Coletivo AfroDivas do qual Josiane é presidente. Foto: Divulgação

Em 2020, a Prefeitura de Niterói iniciou o processo de compra do imóvel conhecido como “casarão”, construído há 110 anos por um comerciante português na Alameda São BoaVentura, no bairro do Fonseca, para a construção do primeiro Centro Cultural da Zona Norte. Mas, só em 2022 a justiça concedeu a desapropriação do imóvel e o direito ao uso do espaço, que tem mais de dois mil metros quadrados. No final do ano passado, foram realizadas diversas escutas pela Secretaria Municipal das Culturas (SMC) com a sociedade civil e artistas sobre as atividades que irão compor o centro cultural.

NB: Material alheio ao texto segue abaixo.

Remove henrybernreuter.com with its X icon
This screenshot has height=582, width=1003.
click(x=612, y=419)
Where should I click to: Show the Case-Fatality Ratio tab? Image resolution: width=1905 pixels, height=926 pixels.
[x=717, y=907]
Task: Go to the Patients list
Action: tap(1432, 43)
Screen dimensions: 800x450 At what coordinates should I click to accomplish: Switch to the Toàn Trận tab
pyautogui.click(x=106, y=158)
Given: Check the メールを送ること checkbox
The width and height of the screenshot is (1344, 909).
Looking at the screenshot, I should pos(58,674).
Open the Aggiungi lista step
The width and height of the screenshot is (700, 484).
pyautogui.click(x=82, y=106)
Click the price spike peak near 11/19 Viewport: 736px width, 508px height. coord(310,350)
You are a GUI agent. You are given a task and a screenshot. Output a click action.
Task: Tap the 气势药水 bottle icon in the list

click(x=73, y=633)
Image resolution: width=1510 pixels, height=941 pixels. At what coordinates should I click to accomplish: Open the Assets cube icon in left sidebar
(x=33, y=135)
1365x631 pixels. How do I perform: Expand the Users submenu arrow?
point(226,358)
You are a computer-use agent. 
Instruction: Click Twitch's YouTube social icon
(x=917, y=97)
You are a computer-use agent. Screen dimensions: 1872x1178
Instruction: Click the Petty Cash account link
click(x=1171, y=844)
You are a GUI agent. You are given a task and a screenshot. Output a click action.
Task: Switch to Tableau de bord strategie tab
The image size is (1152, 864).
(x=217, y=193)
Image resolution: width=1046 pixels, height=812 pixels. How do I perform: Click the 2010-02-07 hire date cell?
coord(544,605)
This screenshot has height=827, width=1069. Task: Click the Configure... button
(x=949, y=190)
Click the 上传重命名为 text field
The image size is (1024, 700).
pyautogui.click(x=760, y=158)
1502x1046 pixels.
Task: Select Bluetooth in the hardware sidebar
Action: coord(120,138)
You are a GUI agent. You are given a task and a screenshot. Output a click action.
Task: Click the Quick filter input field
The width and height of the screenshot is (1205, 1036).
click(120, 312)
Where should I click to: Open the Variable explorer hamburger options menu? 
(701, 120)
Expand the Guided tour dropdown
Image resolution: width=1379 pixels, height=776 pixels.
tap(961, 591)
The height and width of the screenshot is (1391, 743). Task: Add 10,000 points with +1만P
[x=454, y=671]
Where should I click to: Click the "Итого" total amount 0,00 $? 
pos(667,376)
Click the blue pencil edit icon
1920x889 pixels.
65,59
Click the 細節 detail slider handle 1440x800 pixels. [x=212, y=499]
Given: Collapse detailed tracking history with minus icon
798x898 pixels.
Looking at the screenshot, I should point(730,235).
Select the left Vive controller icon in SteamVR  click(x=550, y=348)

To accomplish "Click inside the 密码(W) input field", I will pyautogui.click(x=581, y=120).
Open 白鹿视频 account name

Por enquanto, não há mais informações efetivas do início das obras no espaço.

Para Josiane Peçanha, presidente do Coletivo AfroDivas, que desde 2017 tem sede-quilombo estabelecido no Fonseca, na Zona Norte, com diversas atividades e ações culturais, é primordial a garantia de oferta de mais ações culturais dentro dos territórios periféricos. “Oferecer cultura é garantir o desenvolvimento pessoal, social e espiritual dos sujeitos políticos e sociais. É fomentar o fortalecimento da cidadania, democracia e construção de uma cidade mais inclusiva. É fazer do ser humano um cidadão de fato, consciente de seus direitos e deveres”.

Na Constituição Federal, os artigos 6º e 215, reconhecem que todos os brasileiros têm direito à cultura e ao lazer para uma melhor qualidade de vida e desenvolvimento social. Assim, cabe à gestão municipal, além das esferas estadual e federal, assegurar aos moradores da periferia, entre outros direitos, o acesso à cultura. Desta forma, em Niterói é essencial a instalação de equipamentos culturais nas periferias e favelas, a mobilização para escutar as reivindicações da população e dos fazedores de cultura sobre suas demandas, além de políticas públicas com orçamentos e editais voltados especificamente para mapear, divulgar e financiar os produtores e artistas periféricos, que de fato atuam para a garantia de todos à cultura.

 

* Mônica Macabú é moradora da zona norte de Niterói, profissional de comunicação e cultura, já atuou em ações sociais, principalmente na área de bibliotecas comunitárias e saúde mental. Mônica foi selecionada através do edital Brota no Notícias.